To date, the administration has held several invited meetings with open government experts to discuss potential commitments for the U.S. plan. Yesterday's announcement opened the consultation to the broader public. The White House blog post asks for public comment on three topics:

  • How can, one of the primary mechanisms for government transparency and public participation, be made more useful to the public rulemaking process?
  • OMB is beginning the process of reviewing and potentially updating its Federal Web Policy. What policy updates should be included in this revision to make Federal websites more user-friendly and pertinent to the needs of the public?
  • How can we build on the success of Data.Gov and encourage the use of democratized data to build new consumer-oriented products and services?

The post invites the public to email their suggestions to the White House. The post doesn't specify a deadline for comments, but as the U.S. is expected to release its plan in mid-September, sooner will be better for commenting.

The announcement states that the administration will publish additional posts on its OGP plan over the next month, but doesn't detail a schedule or what topics future posts might address. Finally, the post states that the administration will post a summary of the comments it receives.

It's positive that the administration is preparing an OGP action plan and is soliciting feedback on what commitments it should undertake. As we wrote previously, the U.S. action plan "could include innovative and meaningful steps forward," and we're hopeful that it will. The three topics identified so far by the administration are sound places to start and could lead to valuable increases in transparency.

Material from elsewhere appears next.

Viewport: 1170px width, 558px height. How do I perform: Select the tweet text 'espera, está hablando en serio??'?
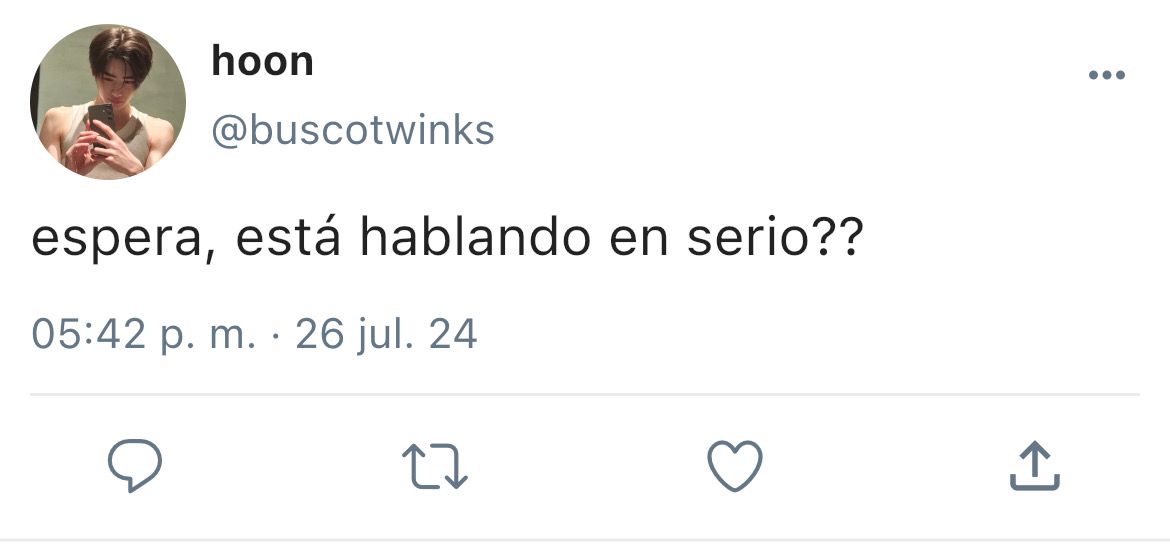pyautogui.click(x=446, y=239)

At the same time, it's hard not to feel that the administration is cutting corners on public participation in developing the plan. The OGP roadmap lays out clear standards for public consultation, which the administration still hasn't met. In particular, countries are supposed to detail the consultation's timeline and to publish all the comments it receives, not just a summary. The administration should do so, to bolster the consultation process and to set a strong example for the other countries participating in OGP.